The bill would stop people convicted of violent misdemeanors from buying guns for five years after their convictions.

WASHINGTON — The man suspected of killing 10 people at a Boulder King Soopers in March bought his gun legally, despite a past violent conviction. 

Thursday, Democratic U.S. Rep. Joe Neguse, who represents Boulder, introduced a bill that would keep others with the same kind of criminal history from buying guns for five years. 

The bill would stop people convicted of violent misdemeanors from buying guns for five years after their convictions. 

The suspect in the Boulder shooting bought his gun three years after his conviction. 

RELATED: Suspect in Boulder shooting passed background check before buying gun, shop owner says

Family members of some of the 10 people killed at King Soopers joined Neguse's announcement Thursday, including Suzanne Fountain's sister, Jen MacAskill.
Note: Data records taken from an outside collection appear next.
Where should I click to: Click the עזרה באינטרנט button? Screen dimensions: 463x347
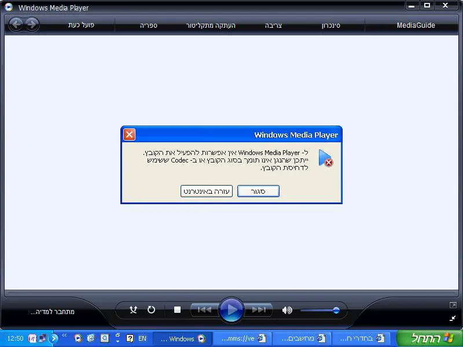pos(207,191)
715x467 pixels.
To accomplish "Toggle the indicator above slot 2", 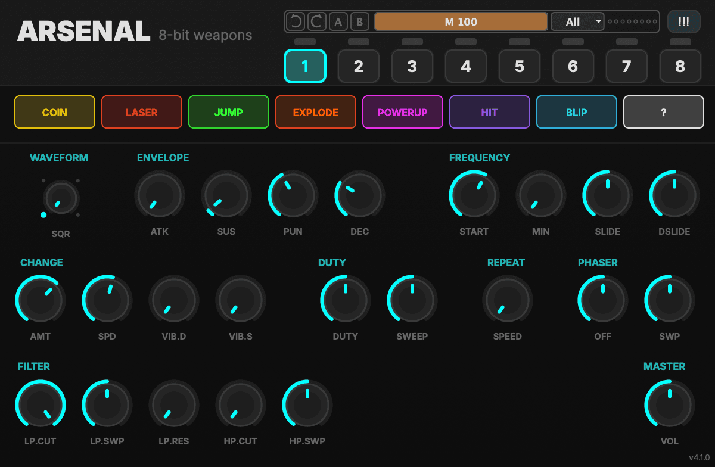I will click(359, 42).

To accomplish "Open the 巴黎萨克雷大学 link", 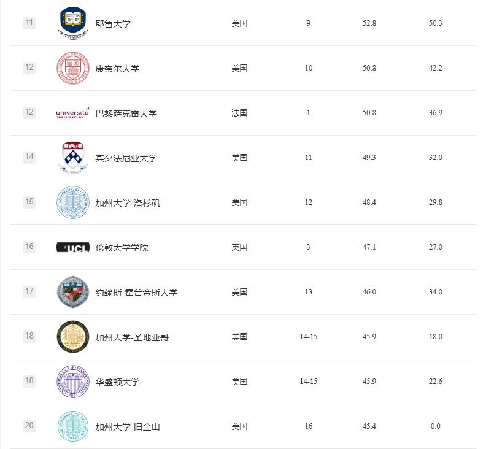I will pyautogui.click(x=126, y=113).
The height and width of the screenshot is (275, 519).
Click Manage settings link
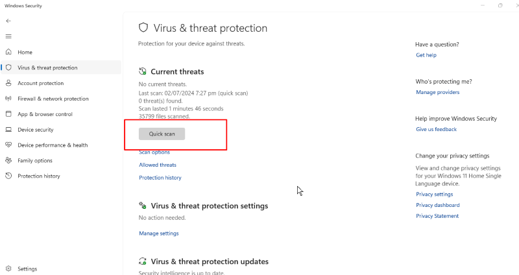(x=159, y=233)
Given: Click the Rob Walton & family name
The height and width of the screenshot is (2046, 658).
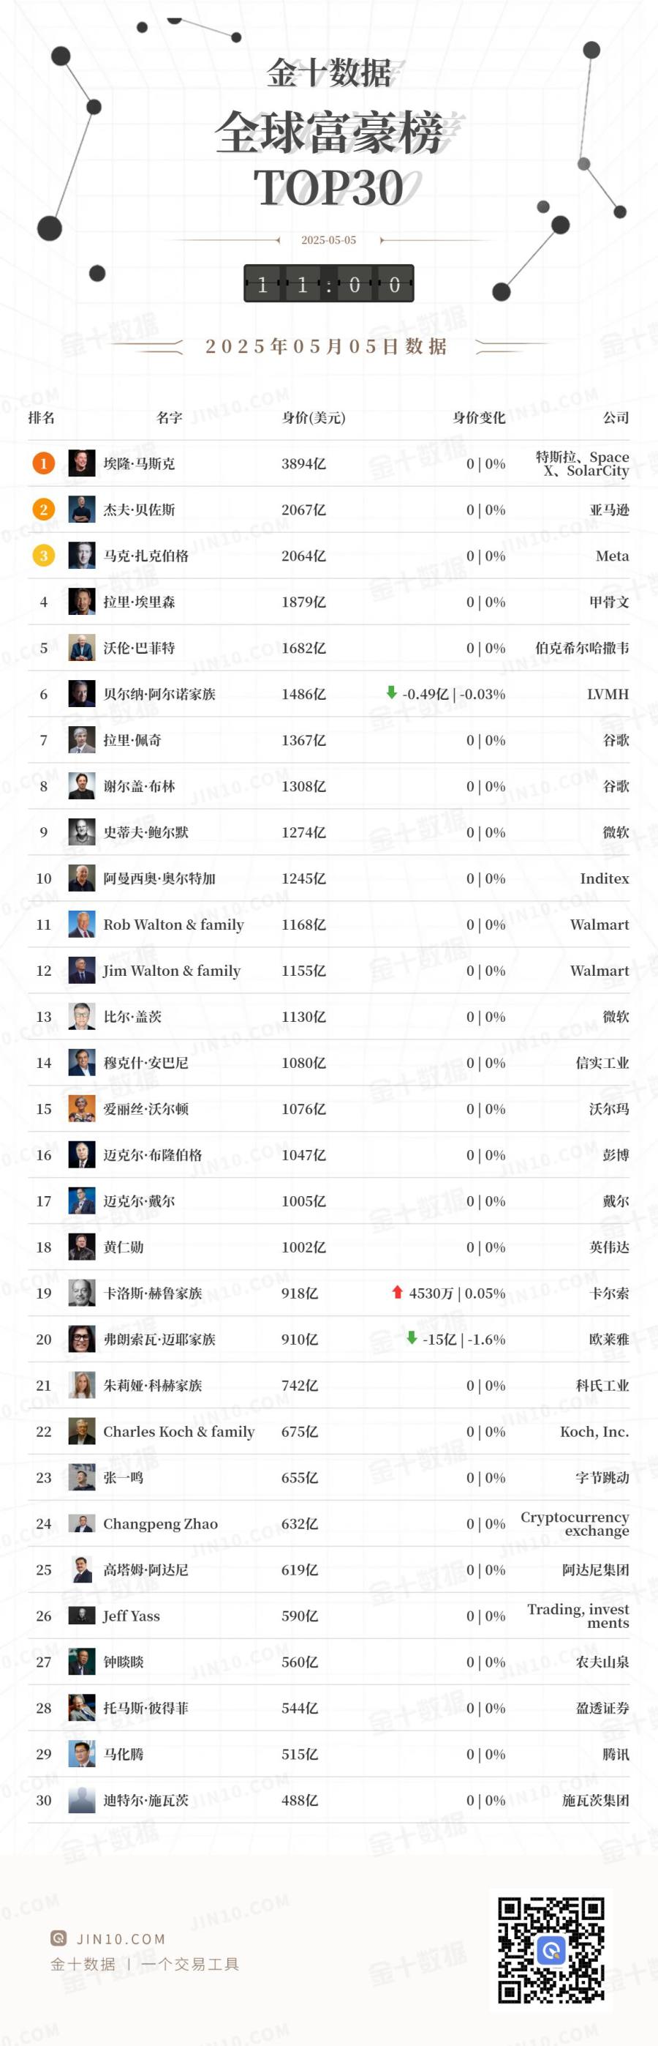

"Last night I was talking to her son, Nathaniel, and he said to me, 'Aunt Jen, she was my rock. Losing her has been life-shattering. She was brightness in a dark world,'" MacAskill said. 

"We know we'll never get Suzie back," she said. "But we don't want anyone else to go through what we as her family and friends are going through right now, and what the other families are going through right now." 

RELATED: Boulder City Council calls for state, national leaders to pass gun control legislation

The bill faces an uncertain future in the narrowly Democratic-controlled U.S. Senate. 

Colorado's Democratic governor, Jared Polis, signed the same rules into state law this summer. 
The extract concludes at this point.